Questions critiques à se poser avant l'adoption
Avant d'investir dans une nouvelle technologie d'IA, les parties prenantes doivent se rassembler pour définir les objectifs principaux et les contraintes imaginées pour gérer les risques. Voici quelques questions à considérer :
- Quels départements et/ou cas d'usage permettront d'obtenir des succès rapides offrant des opportunités d'apprentissage à moindre risque ?
- Quels sont les principaux objectifs à long terme et les résultats attendus de l'utilisation de l'IA, en particulier de l'utilisation des données d'entreprise avec l'IA ?
- Comment souhaite-t-on que les utilisateurs interagissent avec les systèmes d'IA ? Y aura-t-il des outils d'IA spécifiques autorisés ou les utilisateurs pourront-ils choisir ?
- Quelles politiques internes seront nécessaires pour l'utilisation de l'IA, et comment seront-elles appliquées ? Par exemple, une organisation peut souhaiter déterminer quels outils d'IA peuvent être utilisés au travail et/ou les types de données pouvant être introduites dans les systèmes. Elle pourra souhaiter restreindre, par exemple, les notes des réunions des comités de direction, des sessions de R&D ou des appels avec les principaux clients.
- Quelles réglementations sectorielles devront être respectées lors de l'utilisation des données d'entreprise avec l'IA ?
- Comment les résultats issus de l'IA ou les œuvres dérivées seront-ils évalués en termes de précision et de légitimité ?
- Comment les œuvres dérivées peuvent-elles être utilisées en interne ou en externe ?
- Quel cadre de gouvernance et de sécurité de l'IA sera nécessaire, et quelles lacunes dans l'infrastructure technologique de sécurité devront être comblées ?
- Quels systèmes peuvent fonctionner dans le cloud et lesquels doivent rester sur site ?
- Comment les utilisateurs rechercheront-ils, trouveront-ils et fourniront-ils les données de l'entreprise à l'IA ?
- Comment le résultat de l'IA est-il conservé ?
Lorsqu'elle est utilisée correctement, l’inférence par intelligence artificielle peut aider les organisations à acquérir un avantage concurrentiel significatif.
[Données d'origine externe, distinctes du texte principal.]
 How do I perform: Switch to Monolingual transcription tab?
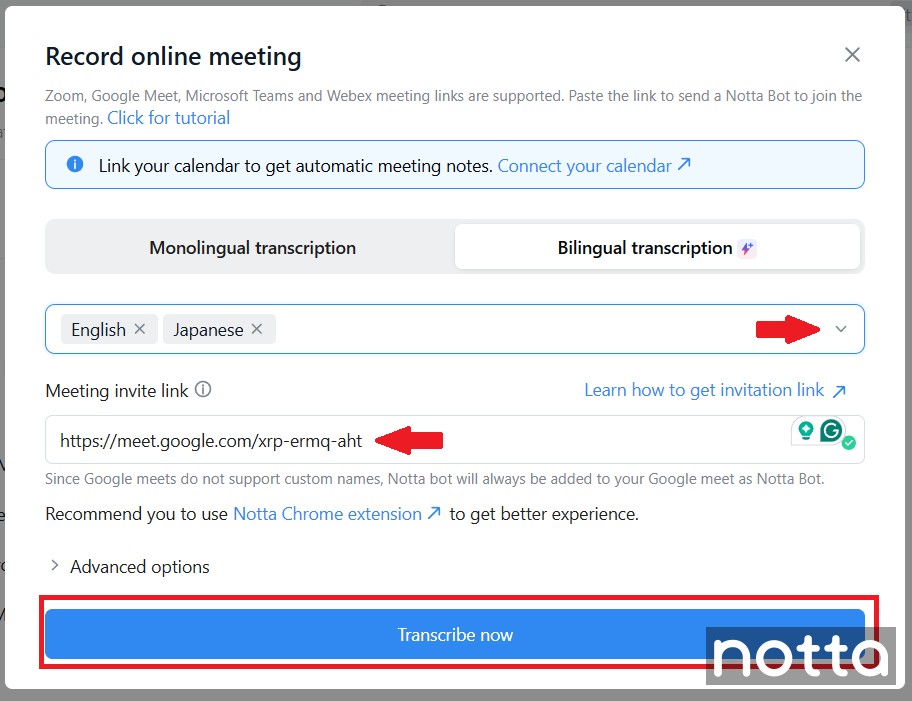click(252, 248)
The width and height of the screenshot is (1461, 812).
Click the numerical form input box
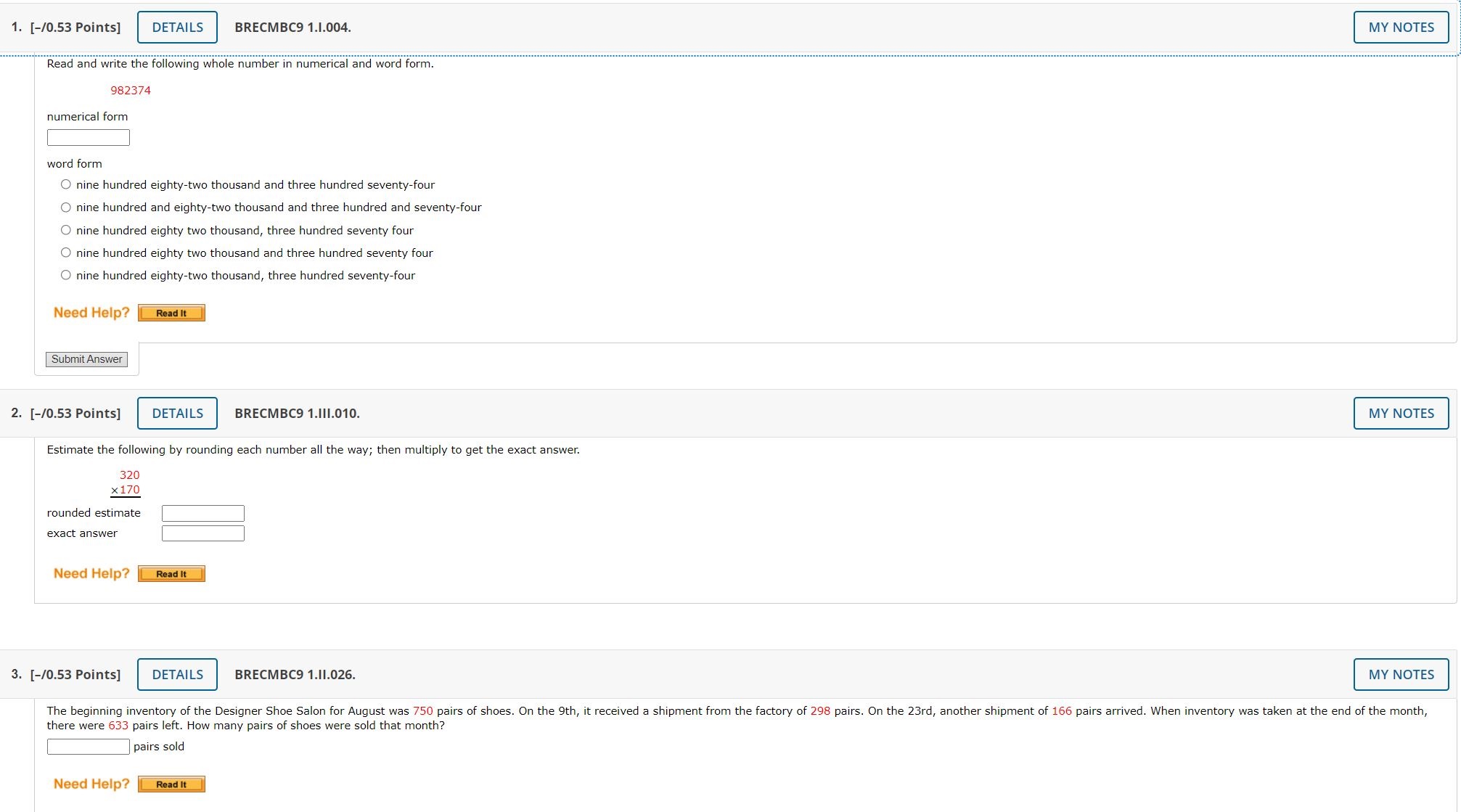tap(89, 138)
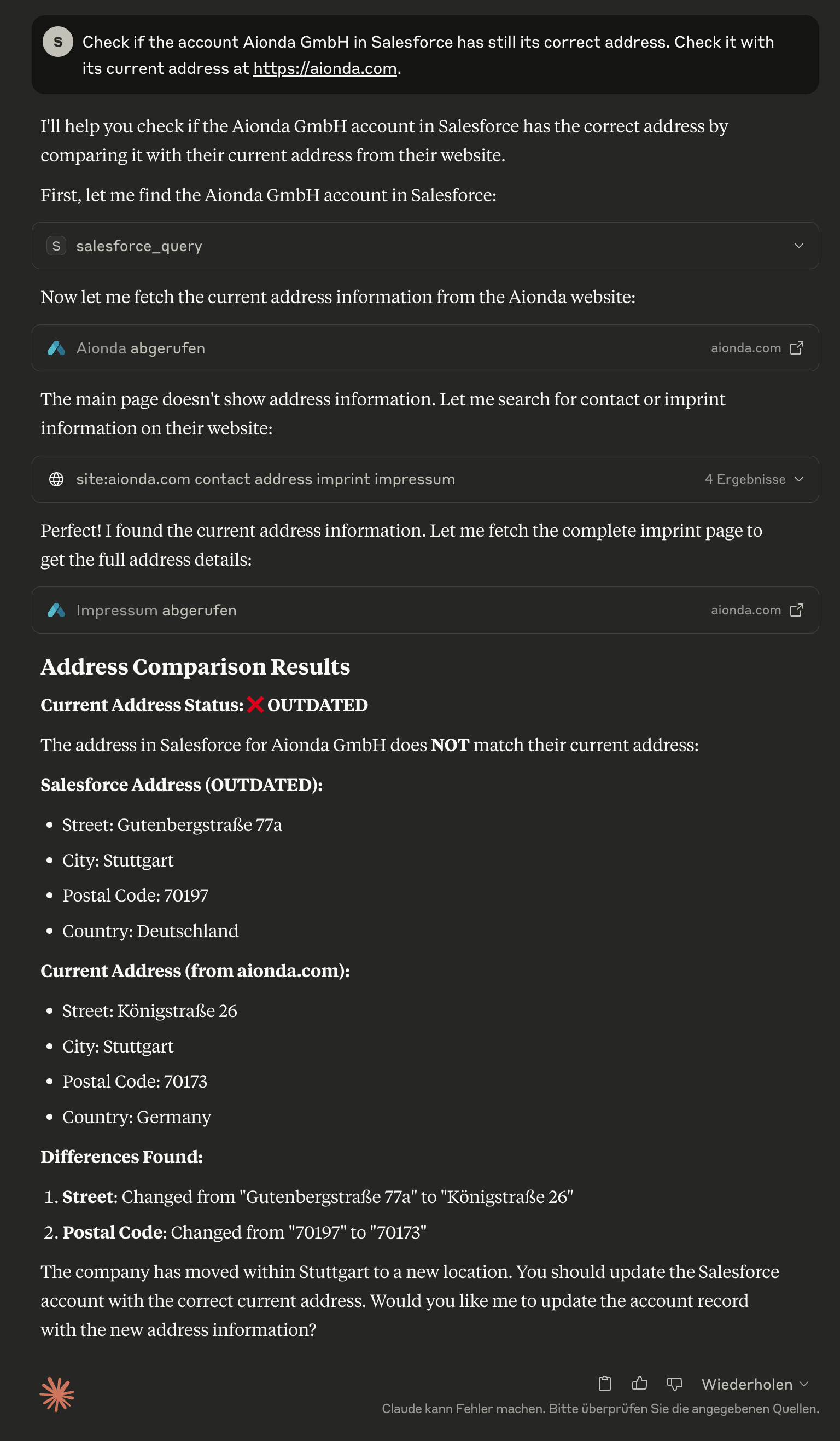Click the Aionda favicon on the Impressum card

click(x=56, y=610)
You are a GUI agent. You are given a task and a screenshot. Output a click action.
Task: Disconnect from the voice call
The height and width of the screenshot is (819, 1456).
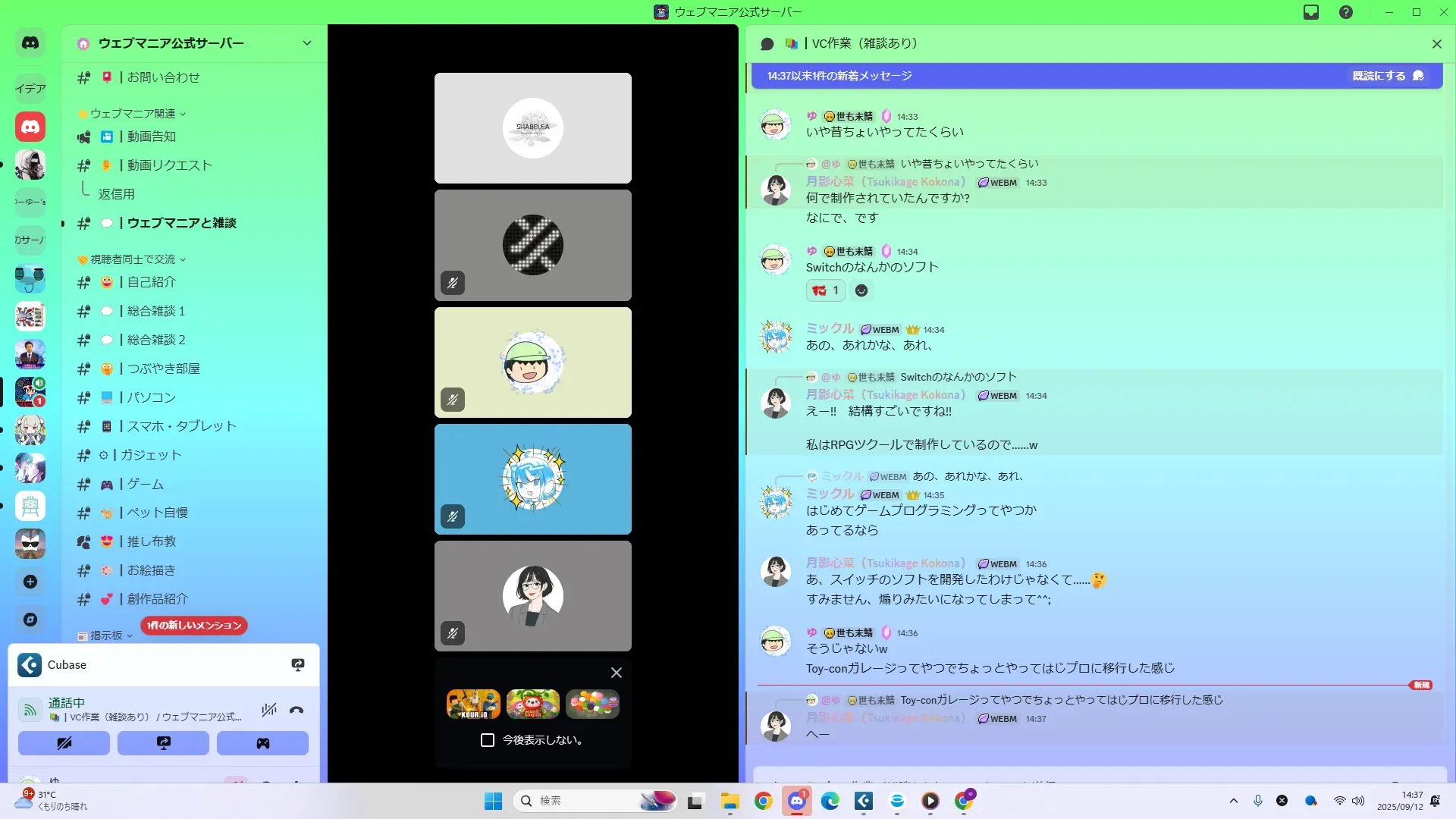coord(297,711)
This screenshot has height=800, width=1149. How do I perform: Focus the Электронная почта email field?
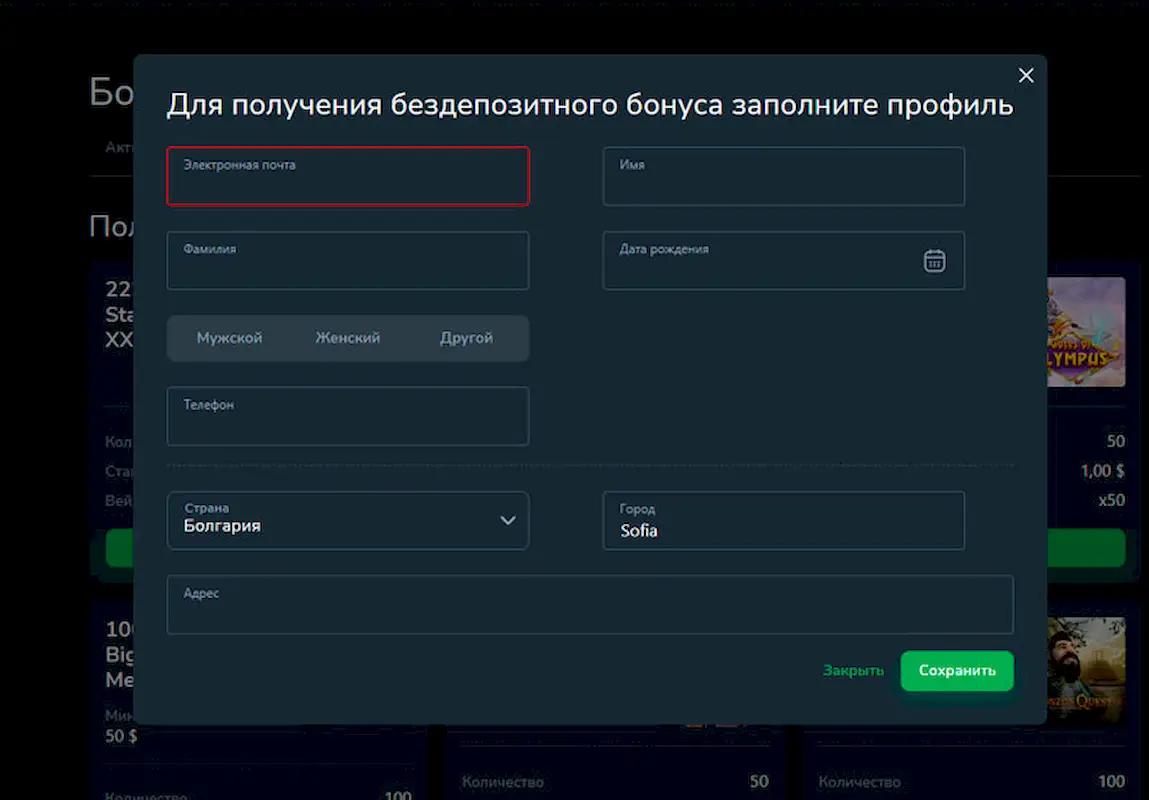347,176
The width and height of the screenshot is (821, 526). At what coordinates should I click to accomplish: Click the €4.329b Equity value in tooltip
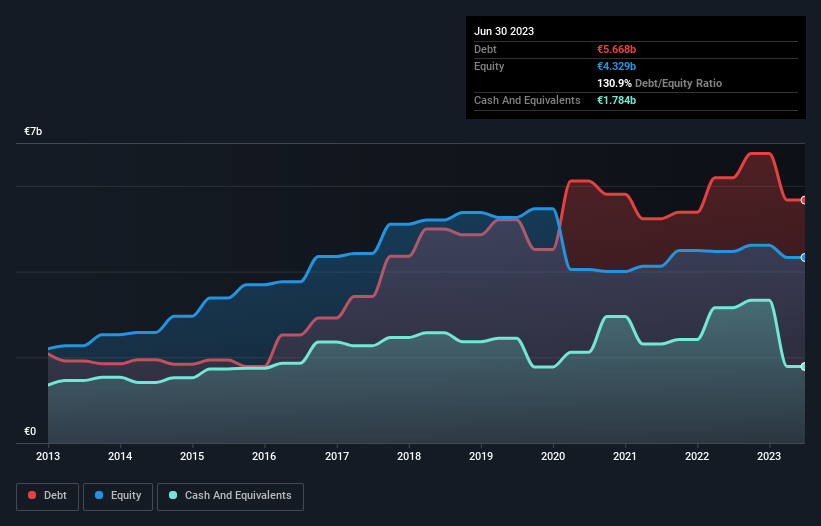(x=616, y=66)
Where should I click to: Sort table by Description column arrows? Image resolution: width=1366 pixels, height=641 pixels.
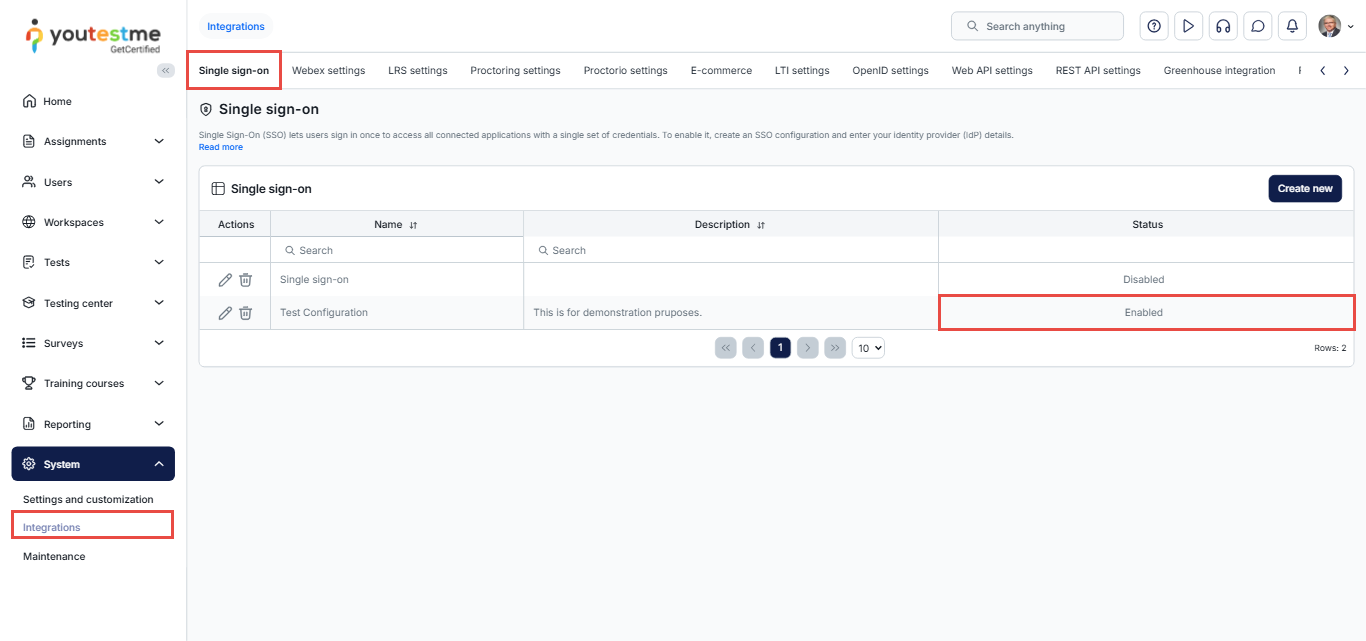pos(761,225)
Cependant, elle peut également créer des risques liés aux données, car il est nécessaire d’exposer les données d’entreprise. L’inférence par intelligence artificielle requiert une nouvelle architecture de données, car le modèle traditionnel consistant à charger les données dans un entrepôt ou un lac de données puis à les exploiter en un seul endroit n’est plus adapté. L’inférence par IA nécessite un indexage, une recherche, une curation et une mobilisation efficaces des données non structurées vers l’IA, avec une vérification et un suivi automatisés.